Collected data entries
※ ※ ※

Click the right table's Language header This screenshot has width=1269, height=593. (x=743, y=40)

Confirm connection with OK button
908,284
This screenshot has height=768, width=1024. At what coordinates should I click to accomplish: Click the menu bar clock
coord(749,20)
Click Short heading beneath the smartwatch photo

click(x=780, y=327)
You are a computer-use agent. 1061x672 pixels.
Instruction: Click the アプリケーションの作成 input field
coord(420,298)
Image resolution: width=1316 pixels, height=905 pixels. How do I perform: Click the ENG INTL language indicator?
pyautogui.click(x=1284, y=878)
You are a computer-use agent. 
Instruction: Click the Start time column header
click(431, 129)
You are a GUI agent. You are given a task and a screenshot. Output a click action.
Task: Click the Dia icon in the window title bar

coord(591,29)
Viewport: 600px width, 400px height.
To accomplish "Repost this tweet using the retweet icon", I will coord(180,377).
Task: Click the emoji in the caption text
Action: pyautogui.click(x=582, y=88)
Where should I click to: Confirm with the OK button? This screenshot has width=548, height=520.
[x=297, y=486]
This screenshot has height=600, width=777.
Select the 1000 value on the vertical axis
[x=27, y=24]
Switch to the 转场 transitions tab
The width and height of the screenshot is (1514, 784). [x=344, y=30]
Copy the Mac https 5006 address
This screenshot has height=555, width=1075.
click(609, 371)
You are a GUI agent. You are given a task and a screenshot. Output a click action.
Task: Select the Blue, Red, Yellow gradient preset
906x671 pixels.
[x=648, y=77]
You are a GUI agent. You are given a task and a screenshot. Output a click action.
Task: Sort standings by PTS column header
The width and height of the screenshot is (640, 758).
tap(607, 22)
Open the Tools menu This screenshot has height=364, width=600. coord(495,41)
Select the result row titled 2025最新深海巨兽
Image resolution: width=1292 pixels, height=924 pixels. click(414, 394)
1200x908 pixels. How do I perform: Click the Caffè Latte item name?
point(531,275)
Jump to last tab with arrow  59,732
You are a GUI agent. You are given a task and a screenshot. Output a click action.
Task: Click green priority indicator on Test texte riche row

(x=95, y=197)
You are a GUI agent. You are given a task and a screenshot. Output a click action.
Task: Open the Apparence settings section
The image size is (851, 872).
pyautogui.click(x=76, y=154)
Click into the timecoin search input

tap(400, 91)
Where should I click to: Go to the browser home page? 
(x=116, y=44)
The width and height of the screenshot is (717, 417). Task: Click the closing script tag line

※ ※ ※

PROBLEM
Repeat the data in its entirety, exactly as written.

EXERCISE ANSWER
Click the right table's Language header This screenshot has width=1269, height=593. (x=743, y=40)

Confirm connection with OK button
908,284
This screenshot has height=768, width=1024. At what coordinates should I click to accomplish: Click the menu bar clock
coord(749,20)
Click Short heading beneath the smartwatch photo

click(x=780, y=327)
You are a computer-use agent. 1061x672 pixels.
Instruction: Click the アプリケーションの作成 input field
coord(420,298)
Image resolution: width=1316 pixels, height=905 pixels. How do I perform: Click the ENG INTL language indicator?
pyautogui.click(x=1284, y=878)
You are a computer-use agent. 
Instruction: Click the Start time column header
click(431, 129)
You are a GUI agent. You are given a task and a screenshot. Output a click action.
Task: Click the Dia icon in the window title bar

coord(591,29)
Viewport: 600px width, 400px height.
To accomplish "Repost this tweet using the retweet icon", I will coord(180,377).
Task: Click the emoji in the caption text
Action: pyautogui.click(x=582, y=88)
Where should I click to: Confirm with the OK button? This screenshot has width=548, height=520.
[x=297, y=486]
This screenshot has height=600, width=777.
Select the 1000 value on the vertical axis
[x=27, y=24]
Switch to the 转场 transitions tab
The width and height of the screenshot is (1514, 784). [x=344, y=30]
Copy the Mac https 5006 address
This screenshot has height=555, width=1075.
click(609, 371)
You are a GUI agent. You are given a task and a screenshot. Output a click action.
Task: Select the Blue, Red, Yellow gradient preset
906x671 pixels.
[x=648, y=77]
You are a GUI agent. You are given a task and a screenshot. Output a click action.
Task: Sort standings by PTS column header
The width and height of the screenshot is (640, 758).
tap(607, 22)
Open the Tools menu This screenshot has height=364, width=600. coord(495,41)
Select the result row titled 2025最新深海巨兽
Image resolution: width=1292 pixels, height=924 pixels. click(414, 394)
1200x908 pixels. How do I perform: Click the Caffè Latte item name?
point(531,275)
Jump to last tab with arrow  59,732
You are a GUI agent. You are given a task and a screenshot. Output a click action.
Task: Click green priority indicator on Test texte riche row

(x=95, y=197)
You are a GUI agent. You are given a task and a screenshot. Output a click action.
Task: Open the Apparence settings section
The image size is (851, 872).
pyautogui.click(x=76, y=154)
Click into the timecoin search input

tap(400, 91)
Where should I click to: Go to the browser home page? 
(x=116, y=44)
The width and height of the screenshot is (717, 417). Task: Click the closing script tag line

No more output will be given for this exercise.